O Ministério Público Estadual (MPE) publicou no Diário Oficial do Estado uma recomendação aos bares, restaurantes e lanchonetes impedindo a cobrança dos 10% serviços e obrigando os proprietários a fixarem no cardápio as datas e os horários em que serão cobrados os couverts artísticos, além de estipular o valor.

Segundo a promotora de Defesa do Consumidor, Alessandra Garcia Marques, foi constatado que diversos estabelecimentos estão descumprindo a norma de defesa do consumidor, tornando obrigatório o pagamento da gorjeta que serviria para melhorar o salário dos garçons.

“A reiterada prática por parte dos restaurantes, bares e congêneres existentes na cidade de Rio Branco, no sentido de cobrarem do consumidor o valor, em regra, de 10% sobre o total do consumo a título de remuneração pelos serviços prestados por garçons, a conhecida gorjeta, sem informarem ostensivamente ao seu consumidor que o pagamento desse valor é liberalidade, sendo, portanto, ato facultativo e voluntário”, detalhou a representante do MPE.

Para Alessandra, a gorjeta deve ser oferecida pelos próprios clientes que gostarem do atendimento realizado nos locais. “Em alguns casos, a referência acerca da cobrança do valor de 10% sobre o valor consumido, a título de gorjeta, no cardápio do estabelecimento, leva o consumidor a acreditar que há obrigatoriedade no pagamento desse valor, induzindo-o a erro”, afirmou a promotora.

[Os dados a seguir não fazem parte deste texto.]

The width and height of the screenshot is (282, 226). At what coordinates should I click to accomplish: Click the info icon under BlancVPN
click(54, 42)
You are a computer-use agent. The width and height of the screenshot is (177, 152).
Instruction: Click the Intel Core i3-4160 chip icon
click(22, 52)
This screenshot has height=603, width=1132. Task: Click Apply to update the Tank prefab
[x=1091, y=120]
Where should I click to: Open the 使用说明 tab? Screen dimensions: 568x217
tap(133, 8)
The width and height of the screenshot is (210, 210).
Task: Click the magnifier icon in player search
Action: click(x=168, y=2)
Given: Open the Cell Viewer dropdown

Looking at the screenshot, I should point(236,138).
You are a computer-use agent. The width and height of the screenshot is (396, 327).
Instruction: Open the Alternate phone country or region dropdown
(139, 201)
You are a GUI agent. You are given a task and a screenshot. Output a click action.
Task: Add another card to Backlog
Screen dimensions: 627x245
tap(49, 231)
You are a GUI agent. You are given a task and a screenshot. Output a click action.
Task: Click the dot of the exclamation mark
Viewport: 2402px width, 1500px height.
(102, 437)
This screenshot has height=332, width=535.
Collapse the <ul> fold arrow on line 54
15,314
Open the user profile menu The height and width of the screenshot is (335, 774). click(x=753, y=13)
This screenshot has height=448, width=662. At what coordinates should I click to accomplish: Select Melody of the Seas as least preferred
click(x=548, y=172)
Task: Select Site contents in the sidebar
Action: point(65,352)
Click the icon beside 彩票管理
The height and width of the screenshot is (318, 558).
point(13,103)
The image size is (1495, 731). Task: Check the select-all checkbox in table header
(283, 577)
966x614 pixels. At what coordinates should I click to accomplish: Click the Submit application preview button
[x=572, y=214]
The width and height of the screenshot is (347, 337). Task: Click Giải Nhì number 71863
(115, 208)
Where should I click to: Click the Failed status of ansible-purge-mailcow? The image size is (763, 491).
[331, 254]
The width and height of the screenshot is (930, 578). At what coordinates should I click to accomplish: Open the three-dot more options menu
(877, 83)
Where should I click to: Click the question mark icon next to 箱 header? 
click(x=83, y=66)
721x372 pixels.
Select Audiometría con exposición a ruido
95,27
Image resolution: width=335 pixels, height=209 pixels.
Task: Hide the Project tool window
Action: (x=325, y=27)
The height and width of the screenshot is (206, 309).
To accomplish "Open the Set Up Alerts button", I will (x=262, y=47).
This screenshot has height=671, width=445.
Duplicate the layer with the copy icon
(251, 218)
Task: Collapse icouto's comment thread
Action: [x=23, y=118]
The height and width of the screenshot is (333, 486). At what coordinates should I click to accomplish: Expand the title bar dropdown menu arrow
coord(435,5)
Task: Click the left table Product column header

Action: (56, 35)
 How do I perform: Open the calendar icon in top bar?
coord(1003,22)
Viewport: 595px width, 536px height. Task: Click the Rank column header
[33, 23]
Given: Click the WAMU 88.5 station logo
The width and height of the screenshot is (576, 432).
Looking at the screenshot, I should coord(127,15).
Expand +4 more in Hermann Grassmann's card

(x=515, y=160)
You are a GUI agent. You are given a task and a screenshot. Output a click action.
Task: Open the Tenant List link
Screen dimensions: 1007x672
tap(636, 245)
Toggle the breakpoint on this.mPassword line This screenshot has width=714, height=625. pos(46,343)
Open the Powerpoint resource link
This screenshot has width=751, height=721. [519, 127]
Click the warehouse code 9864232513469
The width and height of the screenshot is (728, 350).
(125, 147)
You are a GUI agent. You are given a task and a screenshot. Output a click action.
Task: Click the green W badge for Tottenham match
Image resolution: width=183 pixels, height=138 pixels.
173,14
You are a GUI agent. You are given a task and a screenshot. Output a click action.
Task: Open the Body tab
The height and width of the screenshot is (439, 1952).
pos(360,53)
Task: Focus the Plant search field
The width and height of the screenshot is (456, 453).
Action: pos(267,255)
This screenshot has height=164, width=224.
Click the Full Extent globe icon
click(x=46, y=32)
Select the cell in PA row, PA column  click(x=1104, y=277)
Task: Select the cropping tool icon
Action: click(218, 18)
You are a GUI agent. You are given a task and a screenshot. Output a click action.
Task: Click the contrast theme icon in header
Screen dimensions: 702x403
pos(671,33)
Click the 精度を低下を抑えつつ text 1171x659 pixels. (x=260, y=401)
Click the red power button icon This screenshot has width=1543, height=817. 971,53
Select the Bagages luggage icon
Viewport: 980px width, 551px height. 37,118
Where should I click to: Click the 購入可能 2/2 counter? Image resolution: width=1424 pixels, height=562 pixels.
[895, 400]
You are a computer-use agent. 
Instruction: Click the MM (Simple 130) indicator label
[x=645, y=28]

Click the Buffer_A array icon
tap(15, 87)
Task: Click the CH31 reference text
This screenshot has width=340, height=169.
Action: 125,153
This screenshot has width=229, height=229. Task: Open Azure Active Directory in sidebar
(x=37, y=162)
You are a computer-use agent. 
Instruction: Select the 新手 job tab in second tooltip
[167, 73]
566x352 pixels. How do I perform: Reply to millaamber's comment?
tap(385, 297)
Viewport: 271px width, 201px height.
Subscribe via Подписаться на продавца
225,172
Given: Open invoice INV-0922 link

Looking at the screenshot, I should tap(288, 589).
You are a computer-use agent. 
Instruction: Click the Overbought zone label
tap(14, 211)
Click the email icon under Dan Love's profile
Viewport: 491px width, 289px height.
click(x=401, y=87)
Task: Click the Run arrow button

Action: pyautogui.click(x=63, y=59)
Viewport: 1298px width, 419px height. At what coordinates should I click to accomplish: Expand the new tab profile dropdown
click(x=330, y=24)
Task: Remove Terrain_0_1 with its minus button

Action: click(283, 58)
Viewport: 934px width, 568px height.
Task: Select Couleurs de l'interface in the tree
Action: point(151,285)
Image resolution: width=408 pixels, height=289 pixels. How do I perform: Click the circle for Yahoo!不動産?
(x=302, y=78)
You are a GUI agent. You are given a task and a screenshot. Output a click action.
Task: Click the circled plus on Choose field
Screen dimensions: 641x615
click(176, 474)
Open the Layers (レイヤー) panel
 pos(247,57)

O MPE ainda encontrou a cobrança do couvert artístico sem que o próprio consumidor tenha conhecimento do serviço, além de realizar o cálculo dos 10% da gorjeta sobre a taxa da apresentação realizada pelos cantores.

“Por tais razões foi instaurada investigação civil na Promotoria de Justiça de Defesa do Consumidor de Rio Branco, destinada a apurar os fatos acima apontados, os quais são, aliás, de conhecimento público e notório, tal como restou confirmado”, afirmou Alessandra na publicação. A promotora promete processar os proprietários que se recusarem a cumprir as determinações.